====== Listed entries

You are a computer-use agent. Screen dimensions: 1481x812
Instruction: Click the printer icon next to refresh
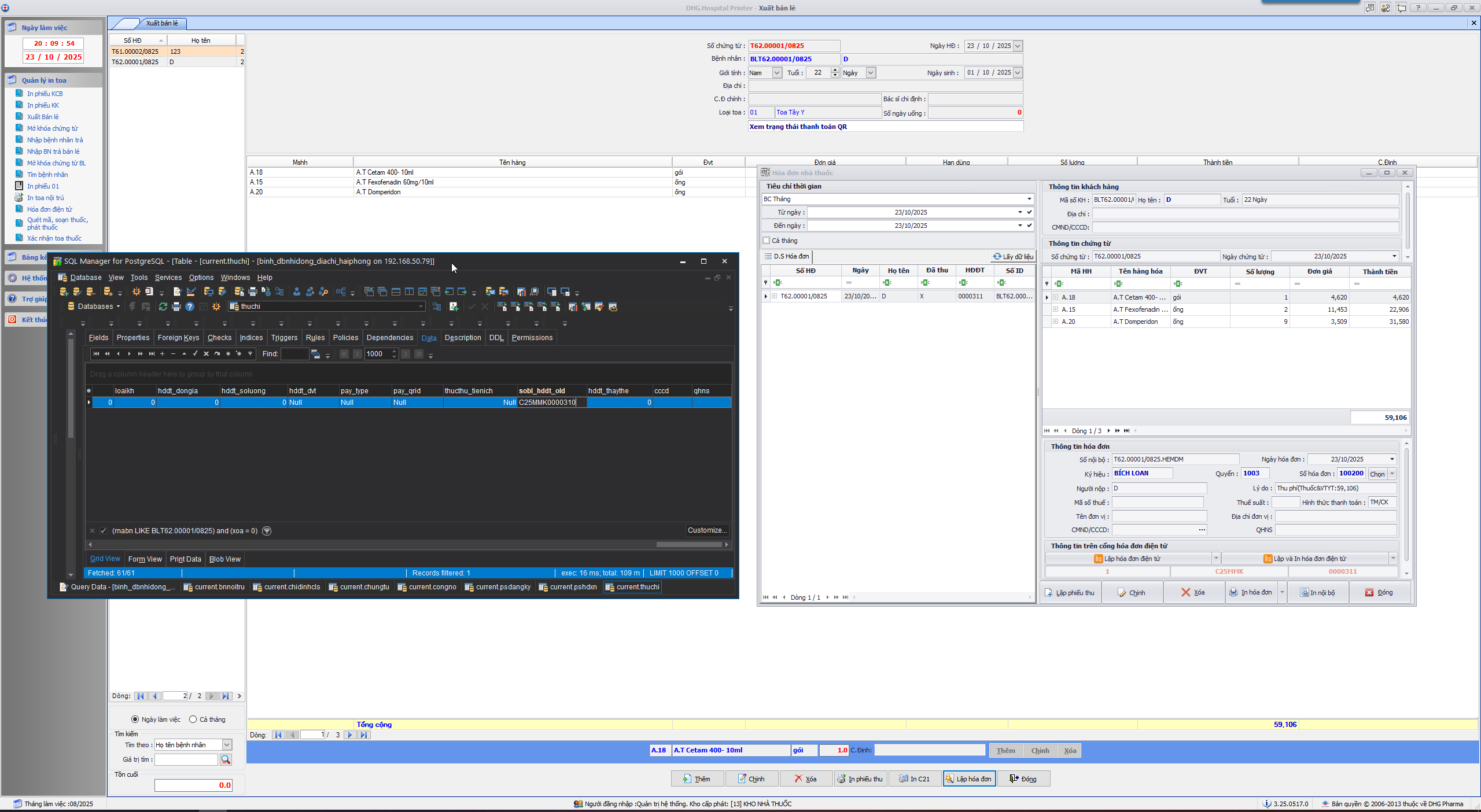point(176,307)
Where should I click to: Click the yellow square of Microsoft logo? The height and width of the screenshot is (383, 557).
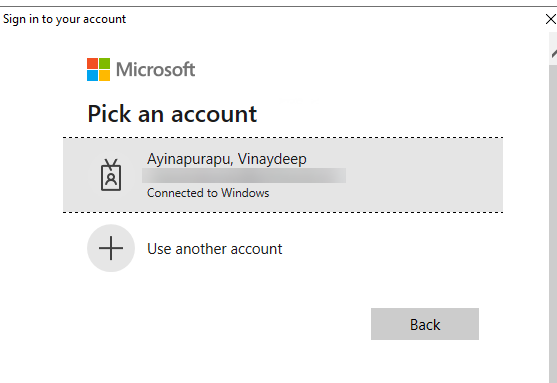coord(104,75)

============

▸ Do this: Reproduce the listing from the line containing "Where should I" through the end of the listing, inclusive, and add 22 to every coordinate in the answers. Omit the pictures.

▸ Response:
Where should I click to: Click the yellow square of Microsoft logo? The height and width of the screenshot is (383, 557).
coord(126,97)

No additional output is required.